Banks Slashed $99 Billion in Credit Limits During the Pandemic
As the Covid-19 virus was spreading around the world, it had a huge effect on the economy and spending patterns. Although we started seeing the economy rebound in the last quarter, GDP was 2.5% smaller at the end of the 2020 than when it began.
During this time we also saw a trend emerging for credit card issuers. Although they rarely acknowledged it, banks started cutting credit limits by hundreds or thousands of dollars as the Covid-19 pandemic spread. We wrote about Chase and Capital One doing it, and by June, over 70 million cardholders had been affected.
Now Bloomberg has the numbers that show how far the practice went. It reports that the 14 lenders that dominate U.S. credit cards slashed $99 billion from their customers’ spending limits in 2020, mostly affecting financially troubled households. That makes even more problematic since these are people who usually lean on cards for emergencies.
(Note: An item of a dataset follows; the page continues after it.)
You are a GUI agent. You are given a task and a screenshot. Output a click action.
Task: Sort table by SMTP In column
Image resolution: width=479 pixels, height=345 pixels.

Capital One led the way, cutting $30 billion from limits by the end of 2020. Larger rivals Citigroup Inc. and JPMorgan Chase & Co. each saw their totals fall by $19 billion. But of these actions are taken without actually knowing much about the cardholder.
U.S. credit-card issuers don’t really know who lost their job or income since they opened accounts. So banks to make assumptions based on other factors about who are the riskiest customers. To avoid that risk, some banks closed dormant accounts or lowered their customers’ limits to whatever level they regularly use. Many reports on social media showed credit limits cut by as much as 90% in some cases, and sometimes right after the cardholder would make a payment to the card.
As expected, people with lower credit scores were most affected by these actions. TransUnion estimates that borrowers with subprime and near prime credit scores saw their limits reduced by a combined $110 billion. However, credit-card issuers expanded lines for customer with super prime scores by an estimated $81 billion.